# Mini my Honorary Rat – May 2010 to Jan. 3/12



## lilspaz68 (Feb 24, 2007)

Mini was my first experience with a natal rat. A woman had saved her from the snake bin, but couldn’t keep her, and wanted to find her a home. I had never seen a natal, had no clue what they were like when I said yes I would take her in.

Then I researched…sigh. The majority of natals are usually very aggressive to people and little fearless biting machines…more sigh. What have I let myself in for??? 

Then I met Mini, and fell in love. Mini was different, she had not read the Natal Handbook. The one that said “bite for no reason”, “bite when grasped”, ‘dislike any handling whatsoever”, and especially “NO bonding with humans”. 

Jorat and her son Matt were over for a visit, and at this point I hadn’t picked her up yet…I guess he thought she was a mouse, so he just went and scooped her up! 

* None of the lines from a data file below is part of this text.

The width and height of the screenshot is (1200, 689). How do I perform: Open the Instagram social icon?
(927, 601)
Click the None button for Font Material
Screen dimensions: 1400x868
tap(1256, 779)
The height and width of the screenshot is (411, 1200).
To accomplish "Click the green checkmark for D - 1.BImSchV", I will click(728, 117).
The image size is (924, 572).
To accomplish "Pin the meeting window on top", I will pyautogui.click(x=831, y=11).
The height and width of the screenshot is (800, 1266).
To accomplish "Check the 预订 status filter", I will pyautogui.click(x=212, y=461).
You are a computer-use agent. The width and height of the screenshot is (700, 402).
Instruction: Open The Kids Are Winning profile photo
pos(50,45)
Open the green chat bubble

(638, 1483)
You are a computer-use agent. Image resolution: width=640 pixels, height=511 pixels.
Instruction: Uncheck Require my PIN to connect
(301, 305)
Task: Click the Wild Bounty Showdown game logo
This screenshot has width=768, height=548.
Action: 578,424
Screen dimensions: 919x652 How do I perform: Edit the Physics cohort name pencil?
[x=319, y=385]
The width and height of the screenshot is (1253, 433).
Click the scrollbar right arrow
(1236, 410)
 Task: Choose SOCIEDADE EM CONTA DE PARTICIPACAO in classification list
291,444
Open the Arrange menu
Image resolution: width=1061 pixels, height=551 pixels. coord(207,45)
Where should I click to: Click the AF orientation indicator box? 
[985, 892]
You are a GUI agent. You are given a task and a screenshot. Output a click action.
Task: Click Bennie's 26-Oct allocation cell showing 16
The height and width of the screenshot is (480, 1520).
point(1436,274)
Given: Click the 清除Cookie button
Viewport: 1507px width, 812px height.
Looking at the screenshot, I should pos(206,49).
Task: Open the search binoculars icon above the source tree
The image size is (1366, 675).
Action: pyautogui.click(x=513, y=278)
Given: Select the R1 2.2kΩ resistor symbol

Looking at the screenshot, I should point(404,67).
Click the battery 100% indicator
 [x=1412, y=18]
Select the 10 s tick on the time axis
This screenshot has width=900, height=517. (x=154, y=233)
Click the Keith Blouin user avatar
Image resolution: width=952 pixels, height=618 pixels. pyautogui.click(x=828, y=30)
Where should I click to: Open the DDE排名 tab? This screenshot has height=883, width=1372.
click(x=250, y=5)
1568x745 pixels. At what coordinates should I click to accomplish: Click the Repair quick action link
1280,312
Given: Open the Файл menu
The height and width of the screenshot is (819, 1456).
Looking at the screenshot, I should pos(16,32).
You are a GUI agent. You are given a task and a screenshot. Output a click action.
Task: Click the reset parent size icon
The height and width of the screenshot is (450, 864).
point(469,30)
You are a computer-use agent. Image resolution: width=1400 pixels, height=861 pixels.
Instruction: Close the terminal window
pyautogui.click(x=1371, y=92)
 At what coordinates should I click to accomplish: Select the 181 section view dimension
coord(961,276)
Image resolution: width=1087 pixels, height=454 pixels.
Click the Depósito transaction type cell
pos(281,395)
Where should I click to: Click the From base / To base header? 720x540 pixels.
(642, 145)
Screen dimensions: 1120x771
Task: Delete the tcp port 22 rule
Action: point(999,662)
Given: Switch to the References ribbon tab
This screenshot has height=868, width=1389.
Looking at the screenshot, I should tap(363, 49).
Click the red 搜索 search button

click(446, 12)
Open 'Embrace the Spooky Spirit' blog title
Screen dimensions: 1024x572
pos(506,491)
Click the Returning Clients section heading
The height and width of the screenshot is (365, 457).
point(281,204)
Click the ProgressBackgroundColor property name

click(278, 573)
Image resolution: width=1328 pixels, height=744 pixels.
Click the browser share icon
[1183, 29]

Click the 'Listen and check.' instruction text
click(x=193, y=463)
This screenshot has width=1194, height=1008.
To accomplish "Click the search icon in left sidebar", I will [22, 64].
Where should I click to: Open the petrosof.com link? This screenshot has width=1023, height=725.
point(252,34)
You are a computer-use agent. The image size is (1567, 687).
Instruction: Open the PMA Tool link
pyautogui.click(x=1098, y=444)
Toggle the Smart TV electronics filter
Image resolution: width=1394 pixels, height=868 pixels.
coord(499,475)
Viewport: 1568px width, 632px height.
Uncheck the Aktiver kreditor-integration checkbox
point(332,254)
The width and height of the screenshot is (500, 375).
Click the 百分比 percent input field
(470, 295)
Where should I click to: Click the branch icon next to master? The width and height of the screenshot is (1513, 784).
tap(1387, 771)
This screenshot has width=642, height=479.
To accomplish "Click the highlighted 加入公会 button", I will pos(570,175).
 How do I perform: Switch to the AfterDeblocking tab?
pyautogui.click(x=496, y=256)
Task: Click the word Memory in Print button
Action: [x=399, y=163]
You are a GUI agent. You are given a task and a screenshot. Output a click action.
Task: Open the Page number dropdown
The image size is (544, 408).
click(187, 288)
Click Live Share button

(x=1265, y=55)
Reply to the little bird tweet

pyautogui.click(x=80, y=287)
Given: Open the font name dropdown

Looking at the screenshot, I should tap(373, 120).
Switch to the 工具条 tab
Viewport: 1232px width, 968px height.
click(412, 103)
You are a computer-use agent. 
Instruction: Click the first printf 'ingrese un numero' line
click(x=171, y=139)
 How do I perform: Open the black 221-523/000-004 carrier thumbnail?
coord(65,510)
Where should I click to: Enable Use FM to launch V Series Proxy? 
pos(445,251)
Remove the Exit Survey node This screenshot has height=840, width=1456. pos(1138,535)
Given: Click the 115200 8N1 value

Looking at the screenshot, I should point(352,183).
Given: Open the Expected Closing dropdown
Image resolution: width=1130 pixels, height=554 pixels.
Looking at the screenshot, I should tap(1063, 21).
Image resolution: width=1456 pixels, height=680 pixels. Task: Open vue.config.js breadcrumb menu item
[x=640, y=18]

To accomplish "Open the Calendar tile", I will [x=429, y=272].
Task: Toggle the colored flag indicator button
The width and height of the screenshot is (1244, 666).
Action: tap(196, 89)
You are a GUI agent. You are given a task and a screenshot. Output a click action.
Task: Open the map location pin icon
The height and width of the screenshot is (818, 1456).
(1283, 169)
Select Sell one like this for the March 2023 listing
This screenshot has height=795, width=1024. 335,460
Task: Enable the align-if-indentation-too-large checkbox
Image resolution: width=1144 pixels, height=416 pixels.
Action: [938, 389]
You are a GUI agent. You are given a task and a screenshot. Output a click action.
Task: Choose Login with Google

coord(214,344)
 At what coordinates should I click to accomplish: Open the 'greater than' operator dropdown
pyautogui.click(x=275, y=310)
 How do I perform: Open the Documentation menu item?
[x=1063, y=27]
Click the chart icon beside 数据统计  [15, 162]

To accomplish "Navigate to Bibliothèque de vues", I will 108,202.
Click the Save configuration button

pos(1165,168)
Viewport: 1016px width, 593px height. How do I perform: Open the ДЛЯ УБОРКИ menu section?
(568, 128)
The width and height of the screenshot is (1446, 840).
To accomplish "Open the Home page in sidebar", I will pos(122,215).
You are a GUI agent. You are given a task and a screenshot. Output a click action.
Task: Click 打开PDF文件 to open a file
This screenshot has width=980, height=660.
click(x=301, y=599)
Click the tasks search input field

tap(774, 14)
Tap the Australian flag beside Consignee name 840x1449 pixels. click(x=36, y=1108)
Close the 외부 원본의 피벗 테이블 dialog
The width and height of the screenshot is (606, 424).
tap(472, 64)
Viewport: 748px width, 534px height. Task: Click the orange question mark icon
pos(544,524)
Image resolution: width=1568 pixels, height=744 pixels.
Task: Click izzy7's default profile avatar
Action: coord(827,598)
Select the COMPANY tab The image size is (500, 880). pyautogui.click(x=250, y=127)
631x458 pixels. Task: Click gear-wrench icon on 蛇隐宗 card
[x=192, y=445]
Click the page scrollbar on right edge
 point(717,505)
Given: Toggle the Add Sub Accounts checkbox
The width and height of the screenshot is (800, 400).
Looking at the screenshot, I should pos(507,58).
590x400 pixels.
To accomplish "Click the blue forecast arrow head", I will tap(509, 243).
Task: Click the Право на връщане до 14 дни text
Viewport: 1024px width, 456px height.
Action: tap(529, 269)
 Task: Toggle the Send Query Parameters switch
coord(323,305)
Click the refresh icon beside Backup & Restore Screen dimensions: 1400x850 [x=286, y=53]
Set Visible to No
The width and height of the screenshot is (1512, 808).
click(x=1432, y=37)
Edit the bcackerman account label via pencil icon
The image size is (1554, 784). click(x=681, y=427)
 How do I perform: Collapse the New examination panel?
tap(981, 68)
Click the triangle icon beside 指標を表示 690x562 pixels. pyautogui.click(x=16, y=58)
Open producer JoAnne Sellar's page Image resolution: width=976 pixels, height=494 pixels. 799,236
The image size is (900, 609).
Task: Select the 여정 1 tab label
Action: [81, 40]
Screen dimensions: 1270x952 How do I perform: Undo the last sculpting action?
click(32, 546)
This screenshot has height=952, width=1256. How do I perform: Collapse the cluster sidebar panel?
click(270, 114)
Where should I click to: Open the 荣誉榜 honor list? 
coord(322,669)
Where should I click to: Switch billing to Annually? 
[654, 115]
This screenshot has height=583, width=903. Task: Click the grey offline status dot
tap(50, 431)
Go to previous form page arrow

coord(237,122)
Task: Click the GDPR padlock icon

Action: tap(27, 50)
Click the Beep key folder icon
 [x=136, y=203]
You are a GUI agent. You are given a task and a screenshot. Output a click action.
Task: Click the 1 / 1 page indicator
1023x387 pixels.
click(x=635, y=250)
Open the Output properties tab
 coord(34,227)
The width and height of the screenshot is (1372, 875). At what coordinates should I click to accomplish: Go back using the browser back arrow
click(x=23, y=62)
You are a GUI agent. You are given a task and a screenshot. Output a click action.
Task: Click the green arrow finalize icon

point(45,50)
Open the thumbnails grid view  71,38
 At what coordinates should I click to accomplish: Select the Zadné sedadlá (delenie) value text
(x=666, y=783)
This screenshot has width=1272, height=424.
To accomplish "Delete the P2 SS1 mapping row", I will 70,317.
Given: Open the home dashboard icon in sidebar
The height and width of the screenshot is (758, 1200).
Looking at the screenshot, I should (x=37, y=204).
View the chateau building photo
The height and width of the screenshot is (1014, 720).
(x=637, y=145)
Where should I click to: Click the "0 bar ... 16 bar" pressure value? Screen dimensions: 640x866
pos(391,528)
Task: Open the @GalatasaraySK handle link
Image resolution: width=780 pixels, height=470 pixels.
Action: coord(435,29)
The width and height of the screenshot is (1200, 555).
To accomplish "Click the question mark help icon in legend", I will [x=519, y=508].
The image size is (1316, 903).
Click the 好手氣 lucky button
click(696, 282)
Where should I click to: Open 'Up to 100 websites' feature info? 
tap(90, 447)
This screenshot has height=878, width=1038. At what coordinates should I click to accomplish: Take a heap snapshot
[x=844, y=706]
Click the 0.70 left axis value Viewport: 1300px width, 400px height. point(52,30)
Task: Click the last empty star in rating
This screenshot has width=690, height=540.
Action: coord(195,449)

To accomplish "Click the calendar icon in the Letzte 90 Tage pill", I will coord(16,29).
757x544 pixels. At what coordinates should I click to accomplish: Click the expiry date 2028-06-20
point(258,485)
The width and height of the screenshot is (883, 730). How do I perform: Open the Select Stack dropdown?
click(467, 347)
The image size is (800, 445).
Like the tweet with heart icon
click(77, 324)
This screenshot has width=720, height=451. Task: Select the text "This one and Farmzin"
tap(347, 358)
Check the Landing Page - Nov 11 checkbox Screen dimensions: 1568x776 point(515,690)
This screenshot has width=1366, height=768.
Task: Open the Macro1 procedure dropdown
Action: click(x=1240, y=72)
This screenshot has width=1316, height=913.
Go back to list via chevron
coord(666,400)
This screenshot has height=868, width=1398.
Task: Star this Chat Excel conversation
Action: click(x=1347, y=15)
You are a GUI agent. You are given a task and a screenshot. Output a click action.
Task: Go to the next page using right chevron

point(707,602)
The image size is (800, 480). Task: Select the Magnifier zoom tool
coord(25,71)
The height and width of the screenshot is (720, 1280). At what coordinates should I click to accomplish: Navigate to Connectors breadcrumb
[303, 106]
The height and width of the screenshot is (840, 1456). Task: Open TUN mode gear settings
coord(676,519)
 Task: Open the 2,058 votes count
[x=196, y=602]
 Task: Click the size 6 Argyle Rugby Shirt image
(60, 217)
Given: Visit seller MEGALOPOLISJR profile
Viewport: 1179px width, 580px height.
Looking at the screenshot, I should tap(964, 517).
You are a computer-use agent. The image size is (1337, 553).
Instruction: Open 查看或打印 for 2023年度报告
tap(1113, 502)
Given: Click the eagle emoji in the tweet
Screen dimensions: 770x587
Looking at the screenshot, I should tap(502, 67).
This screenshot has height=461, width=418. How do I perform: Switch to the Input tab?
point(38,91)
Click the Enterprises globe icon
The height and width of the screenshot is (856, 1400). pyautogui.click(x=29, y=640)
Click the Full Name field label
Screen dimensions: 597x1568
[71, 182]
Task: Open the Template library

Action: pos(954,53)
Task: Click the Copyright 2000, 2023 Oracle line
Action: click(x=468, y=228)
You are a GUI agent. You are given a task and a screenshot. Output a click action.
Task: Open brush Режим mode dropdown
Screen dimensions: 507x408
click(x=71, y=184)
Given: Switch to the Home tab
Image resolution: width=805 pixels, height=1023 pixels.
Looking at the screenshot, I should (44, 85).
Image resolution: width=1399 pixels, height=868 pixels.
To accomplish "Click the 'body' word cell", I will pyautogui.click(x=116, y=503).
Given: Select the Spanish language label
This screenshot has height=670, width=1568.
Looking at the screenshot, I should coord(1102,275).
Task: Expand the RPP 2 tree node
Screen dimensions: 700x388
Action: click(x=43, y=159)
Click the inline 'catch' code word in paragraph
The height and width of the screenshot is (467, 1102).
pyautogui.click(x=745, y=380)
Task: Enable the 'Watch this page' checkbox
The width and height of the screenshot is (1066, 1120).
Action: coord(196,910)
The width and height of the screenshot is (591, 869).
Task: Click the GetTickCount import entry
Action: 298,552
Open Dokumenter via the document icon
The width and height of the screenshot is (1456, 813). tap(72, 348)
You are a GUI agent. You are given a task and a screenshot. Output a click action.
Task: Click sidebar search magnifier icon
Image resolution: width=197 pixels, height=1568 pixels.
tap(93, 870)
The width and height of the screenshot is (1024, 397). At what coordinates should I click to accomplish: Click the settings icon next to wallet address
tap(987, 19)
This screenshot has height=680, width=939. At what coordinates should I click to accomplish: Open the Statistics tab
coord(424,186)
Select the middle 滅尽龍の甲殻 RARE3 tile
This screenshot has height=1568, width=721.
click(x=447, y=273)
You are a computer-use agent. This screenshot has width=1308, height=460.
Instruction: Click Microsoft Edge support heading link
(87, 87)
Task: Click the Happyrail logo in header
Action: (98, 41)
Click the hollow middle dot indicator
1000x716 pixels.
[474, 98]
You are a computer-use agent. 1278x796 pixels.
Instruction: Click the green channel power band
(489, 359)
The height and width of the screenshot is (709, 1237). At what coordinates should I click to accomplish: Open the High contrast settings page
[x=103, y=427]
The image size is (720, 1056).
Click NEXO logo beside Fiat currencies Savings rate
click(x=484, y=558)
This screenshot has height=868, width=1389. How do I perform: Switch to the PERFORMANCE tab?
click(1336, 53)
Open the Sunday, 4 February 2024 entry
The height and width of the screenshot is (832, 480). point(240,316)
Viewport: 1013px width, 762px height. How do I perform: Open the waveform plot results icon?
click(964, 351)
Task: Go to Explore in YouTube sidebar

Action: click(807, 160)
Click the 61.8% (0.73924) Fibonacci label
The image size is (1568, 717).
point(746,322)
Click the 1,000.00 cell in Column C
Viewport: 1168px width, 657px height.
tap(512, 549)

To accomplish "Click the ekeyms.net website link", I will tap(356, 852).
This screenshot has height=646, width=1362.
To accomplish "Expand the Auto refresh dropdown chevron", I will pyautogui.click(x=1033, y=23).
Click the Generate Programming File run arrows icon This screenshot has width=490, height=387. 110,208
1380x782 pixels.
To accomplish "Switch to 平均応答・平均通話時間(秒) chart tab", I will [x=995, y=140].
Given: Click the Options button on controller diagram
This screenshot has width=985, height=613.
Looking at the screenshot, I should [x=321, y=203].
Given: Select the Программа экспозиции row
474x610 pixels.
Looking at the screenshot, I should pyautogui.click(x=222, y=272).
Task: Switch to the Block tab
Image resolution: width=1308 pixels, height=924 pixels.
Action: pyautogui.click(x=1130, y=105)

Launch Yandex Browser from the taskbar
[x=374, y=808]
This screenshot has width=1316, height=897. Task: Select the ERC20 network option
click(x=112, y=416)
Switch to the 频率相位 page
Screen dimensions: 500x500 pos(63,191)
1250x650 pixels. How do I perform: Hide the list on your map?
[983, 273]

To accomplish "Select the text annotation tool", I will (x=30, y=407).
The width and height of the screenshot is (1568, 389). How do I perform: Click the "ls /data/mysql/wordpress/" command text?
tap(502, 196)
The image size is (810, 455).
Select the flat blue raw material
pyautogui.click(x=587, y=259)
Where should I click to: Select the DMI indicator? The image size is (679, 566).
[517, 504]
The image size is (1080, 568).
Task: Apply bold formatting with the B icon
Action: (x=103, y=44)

She was sooo tiny this baby girl










Then I started really holding her, she loved to climb all over me and sit cuddled up on my shoulder J

























I knew Mini was going to need friends and found an old mouse Daisy whose owner was “bored” of her and was dumping her at 2 years of age. 









Then we added in the Petals, Shasta and Peony 









Her Best Friend was Daisy, and she adored her…Daisy passed the day after this pic









She was a bit lost after Daisy, but new friends came in, and she was okay again










The grasping she cared less about LOL









I went through rescue mice a lot, as mice can often die unexpectedly and relatively young…poor things.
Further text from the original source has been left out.